## SELECTED EXTRACT
- - -

One almost gets the feeling that he would have preferred it if none of his readers got the joke, if it remained private, & he himself was the only one who laughed.

Which makes me wonder how many other 'hidden jokes' run through the rest of his books - something Fordim touched on earlier in reference to the 'hidden' meaning of various names in the books.

I quite like the idea that there may be other books out there, which are blatant parodies of Tolkien's works, but where the author doesn't draw attention to it. Wouldn't that be wonderful - to be reading a book, & have it suddenly 'click' that you were reading a parody of something you know so well?
One of the most astounding 'coup de tonnerre' that I have ever received is to recognise suddenly correspondences and similarities where I have not previously seen them. This 'click' as you name it (do you know a book called Click which Lynn Crosbie edited?) is an incredible feeling--it mixes insight and blindness, both sides of the coin, at once. Often once I see the relationship I marvel that I had not first seen it, but all the more interesting and rewarding is to follow all the clues that I had first missed and to consider what it was that brought this new 'vision' or sound wave my way. This experience is a never ending revelation and marvel to me, the more so because of its subtlety (or what at first appears subtlety. Often afterwards, it is more like 'how could I have missed that').

- - -

## STORED ROWS
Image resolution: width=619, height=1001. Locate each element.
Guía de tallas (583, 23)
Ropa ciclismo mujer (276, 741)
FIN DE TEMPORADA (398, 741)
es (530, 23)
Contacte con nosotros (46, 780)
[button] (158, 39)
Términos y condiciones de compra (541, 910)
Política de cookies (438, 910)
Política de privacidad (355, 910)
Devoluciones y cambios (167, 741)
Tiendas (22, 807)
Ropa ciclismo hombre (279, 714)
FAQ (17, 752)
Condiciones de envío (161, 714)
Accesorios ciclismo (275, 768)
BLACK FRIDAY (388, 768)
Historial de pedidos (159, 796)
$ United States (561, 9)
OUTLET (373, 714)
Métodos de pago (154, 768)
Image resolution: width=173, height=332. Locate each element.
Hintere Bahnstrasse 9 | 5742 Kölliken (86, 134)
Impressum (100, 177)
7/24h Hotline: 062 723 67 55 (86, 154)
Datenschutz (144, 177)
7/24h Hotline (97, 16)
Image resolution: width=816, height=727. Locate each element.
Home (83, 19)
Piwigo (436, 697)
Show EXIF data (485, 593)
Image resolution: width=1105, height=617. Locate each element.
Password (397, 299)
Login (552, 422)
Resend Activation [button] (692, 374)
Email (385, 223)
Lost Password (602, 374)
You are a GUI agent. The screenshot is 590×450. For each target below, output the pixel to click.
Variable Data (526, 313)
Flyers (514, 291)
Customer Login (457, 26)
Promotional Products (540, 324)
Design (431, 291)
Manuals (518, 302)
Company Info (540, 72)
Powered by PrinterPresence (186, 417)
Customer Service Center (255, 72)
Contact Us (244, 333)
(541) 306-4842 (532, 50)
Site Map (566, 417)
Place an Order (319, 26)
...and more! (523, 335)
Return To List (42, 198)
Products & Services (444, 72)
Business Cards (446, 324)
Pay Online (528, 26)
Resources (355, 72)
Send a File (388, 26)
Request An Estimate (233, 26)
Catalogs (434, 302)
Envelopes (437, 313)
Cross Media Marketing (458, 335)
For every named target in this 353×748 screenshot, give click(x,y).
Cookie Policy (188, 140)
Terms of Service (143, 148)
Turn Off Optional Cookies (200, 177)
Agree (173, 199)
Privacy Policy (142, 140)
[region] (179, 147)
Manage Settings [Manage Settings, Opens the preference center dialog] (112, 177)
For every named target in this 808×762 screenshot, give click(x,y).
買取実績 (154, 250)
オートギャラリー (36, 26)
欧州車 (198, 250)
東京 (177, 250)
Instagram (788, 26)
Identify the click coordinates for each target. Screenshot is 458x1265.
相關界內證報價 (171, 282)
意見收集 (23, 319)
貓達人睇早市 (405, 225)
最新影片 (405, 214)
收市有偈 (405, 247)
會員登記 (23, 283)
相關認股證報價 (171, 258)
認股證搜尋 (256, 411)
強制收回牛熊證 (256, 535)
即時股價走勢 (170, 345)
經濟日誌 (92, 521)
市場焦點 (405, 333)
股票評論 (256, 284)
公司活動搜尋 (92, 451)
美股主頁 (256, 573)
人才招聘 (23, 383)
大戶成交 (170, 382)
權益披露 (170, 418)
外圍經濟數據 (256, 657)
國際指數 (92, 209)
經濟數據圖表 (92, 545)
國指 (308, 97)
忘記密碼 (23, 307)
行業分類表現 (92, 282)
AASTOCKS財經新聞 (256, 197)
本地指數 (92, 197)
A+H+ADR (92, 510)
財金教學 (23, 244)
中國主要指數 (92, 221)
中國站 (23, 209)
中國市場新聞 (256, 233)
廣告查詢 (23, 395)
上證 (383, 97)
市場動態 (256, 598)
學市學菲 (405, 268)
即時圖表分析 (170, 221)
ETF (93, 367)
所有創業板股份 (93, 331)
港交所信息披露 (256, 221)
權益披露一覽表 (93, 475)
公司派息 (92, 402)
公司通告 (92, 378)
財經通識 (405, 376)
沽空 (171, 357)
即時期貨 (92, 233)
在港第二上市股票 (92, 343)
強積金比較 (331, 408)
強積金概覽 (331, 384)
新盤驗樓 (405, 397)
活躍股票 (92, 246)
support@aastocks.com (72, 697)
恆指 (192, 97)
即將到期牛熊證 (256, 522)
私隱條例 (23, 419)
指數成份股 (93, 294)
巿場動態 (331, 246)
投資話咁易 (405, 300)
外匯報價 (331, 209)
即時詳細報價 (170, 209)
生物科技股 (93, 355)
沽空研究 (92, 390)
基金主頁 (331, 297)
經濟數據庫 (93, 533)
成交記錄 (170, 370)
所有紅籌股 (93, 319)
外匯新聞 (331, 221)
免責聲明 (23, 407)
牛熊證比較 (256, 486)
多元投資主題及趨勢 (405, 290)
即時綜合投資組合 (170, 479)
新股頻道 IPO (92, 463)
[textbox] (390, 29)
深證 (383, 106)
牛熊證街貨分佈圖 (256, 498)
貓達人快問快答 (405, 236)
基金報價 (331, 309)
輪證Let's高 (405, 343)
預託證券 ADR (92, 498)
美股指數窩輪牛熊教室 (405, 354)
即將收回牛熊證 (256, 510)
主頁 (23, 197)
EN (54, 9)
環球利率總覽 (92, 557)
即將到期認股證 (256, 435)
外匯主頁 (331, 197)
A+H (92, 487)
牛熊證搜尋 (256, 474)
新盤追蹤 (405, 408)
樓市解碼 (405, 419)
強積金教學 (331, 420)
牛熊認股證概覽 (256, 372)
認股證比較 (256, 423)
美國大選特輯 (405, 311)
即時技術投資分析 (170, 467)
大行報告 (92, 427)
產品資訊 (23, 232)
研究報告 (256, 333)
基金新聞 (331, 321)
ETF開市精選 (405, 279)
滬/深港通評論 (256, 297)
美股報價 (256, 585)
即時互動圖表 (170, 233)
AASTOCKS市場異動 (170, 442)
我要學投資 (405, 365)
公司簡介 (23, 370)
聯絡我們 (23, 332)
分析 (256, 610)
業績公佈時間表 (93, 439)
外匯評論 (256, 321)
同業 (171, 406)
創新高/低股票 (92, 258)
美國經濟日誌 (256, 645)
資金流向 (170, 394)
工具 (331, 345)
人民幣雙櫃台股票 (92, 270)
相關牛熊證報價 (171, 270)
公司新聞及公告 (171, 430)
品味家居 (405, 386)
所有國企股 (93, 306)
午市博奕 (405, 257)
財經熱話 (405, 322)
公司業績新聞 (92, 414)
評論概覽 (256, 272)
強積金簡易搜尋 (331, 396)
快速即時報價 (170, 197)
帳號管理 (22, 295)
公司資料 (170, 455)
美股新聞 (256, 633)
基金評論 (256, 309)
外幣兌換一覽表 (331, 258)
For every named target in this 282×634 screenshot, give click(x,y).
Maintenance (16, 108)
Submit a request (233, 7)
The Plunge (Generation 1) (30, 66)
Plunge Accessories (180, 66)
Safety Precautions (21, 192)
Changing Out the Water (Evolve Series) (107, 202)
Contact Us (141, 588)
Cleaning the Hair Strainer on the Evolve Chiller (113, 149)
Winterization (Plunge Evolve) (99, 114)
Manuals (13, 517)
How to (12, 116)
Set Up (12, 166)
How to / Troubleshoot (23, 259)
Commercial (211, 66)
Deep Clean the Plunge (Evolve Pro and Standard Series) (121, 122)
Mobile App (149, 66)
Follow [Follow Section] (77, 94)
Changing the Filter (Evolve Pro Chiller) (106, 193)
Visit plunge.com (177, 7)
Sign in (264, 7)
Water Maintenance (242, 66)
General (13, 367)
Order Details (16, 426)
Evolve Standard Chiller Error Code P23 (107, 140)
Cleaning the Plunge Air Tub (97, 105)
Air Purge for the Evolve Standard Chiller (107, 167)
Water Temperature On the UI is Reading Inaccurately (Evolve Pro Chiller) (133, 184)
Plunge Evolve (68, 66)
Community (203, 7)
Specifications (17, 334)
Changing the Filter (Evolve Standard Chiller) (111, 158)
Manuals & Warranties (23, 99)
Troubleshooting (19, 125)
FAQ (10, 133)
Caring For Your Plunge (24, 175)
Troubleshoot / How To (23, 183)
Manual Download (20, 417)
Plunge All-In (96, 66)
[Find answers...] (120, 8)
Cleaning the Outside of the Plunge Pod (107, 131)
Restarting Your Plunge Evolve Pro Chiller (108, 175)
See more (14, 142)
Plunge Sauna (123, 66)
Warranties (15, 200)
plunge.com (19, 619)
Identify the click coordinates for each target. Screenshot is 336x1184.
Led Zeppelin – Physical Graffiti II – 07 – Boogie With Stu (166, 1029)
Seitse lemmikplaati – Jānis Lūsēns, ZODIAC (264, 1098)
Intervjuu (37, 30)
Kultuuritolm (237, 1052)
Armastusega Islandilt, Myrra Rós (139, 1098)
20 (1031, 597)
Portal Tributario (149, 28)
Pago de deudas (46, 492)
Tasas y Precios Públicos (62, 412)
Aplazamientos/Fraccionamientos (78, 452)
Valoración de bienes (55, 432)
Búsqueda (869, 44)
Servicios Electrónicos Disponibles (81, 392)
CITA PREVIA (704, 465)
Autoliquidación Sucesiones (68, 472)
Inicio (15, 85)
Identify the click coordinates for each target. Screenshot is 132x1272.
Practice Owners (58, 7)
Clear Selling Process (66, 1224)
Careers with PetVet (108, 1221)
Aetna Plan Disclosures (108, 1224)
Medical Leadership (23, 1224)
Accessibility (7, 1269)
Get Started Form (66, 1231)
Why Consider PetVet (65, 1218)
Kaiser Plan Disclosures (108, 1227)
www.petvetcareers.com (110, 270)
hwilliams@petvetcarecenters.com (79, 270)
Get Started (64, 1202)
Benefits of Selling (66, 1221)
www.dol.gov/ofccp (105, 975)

- - -

## WRITTEN TASKS
1: For each statement below, answer yes or no according to the discussion of hidden jokes in Tolkien's books, and quote the words of the discussion that decide it.
(a) Fordim had earlier raised the hidden meaning of various names in the books.
(b) The book called Click was edited by Lynn Crosbie.
(c) The last paragraph describes the 'click' as pure insight, free of any blindness.
2: Revise the discussion of hidden jokes in Tolkien's books from "One almost gets" up to and including "know so well?", with "parody" replaced by "spoof".
3: Extend the discussion of hidden jokes in Tolkien's books, starting after its last sentence.

## SET OF ANSWERS
1:
(a) Yes: "something Fordim touched on earlier in reference to the 'hidden' meaning of various names in the books."
(b) Yes: "a book called Click which Lynn Crosbie edited"
(c) No: "it mixes insight and blindness, both sides of the coin, at once."

2:
One almost gets the feeling that he would have preferred it if none of his readers got the joke, if it remained private, & he himself was the only one who laughed.

Which makes me wonder how many other 'hidden jokes' run through the rest of his books - something Fordim touched on earlier in reference to the 'hidden' meaning of various names in the books.

I quite like the idea that there may be other books out there, which are blatant parodies of Tolkien's works, but where the author doesn't draw attention to it. Wouldn't that be wonderful - to be reading a book, & have it suddenly 'click' that you were reading a spoof of something you know so well?

3:
I can understand this thoroughly as part of a writer's true enjoyment in playing with his audience, that ultimately there is some shared recognition. What I don't understand so well is a writer who would wish this to remain private, and not want anyone else to share it. What might prompt a writer to want to keep such things a private joke at the reader's expense? Would Tolkien have been such a writer?

I suppose part of me wants to think that every writer ultimately wishes for someone somewhere to share the communication with him--or her. "Only connect" Auden said. Perhaps this is an idealistic expectation of authors and I should consider other stances towards audience. Certainly to me this secrecy might fit the great satirists or cynicists. Perhaps I should read Les Liaisons Dangereuse. Or is there something comic in the discrepancy between an author's intention and an audience's understanding?

On the other hand, there might also be writers who wish to engage their readers actively rather than passively and who wish to help readers understand how reading literature, at its best, opens minds to new possibilities and teaches readers how to question basic, unexamined assumptions.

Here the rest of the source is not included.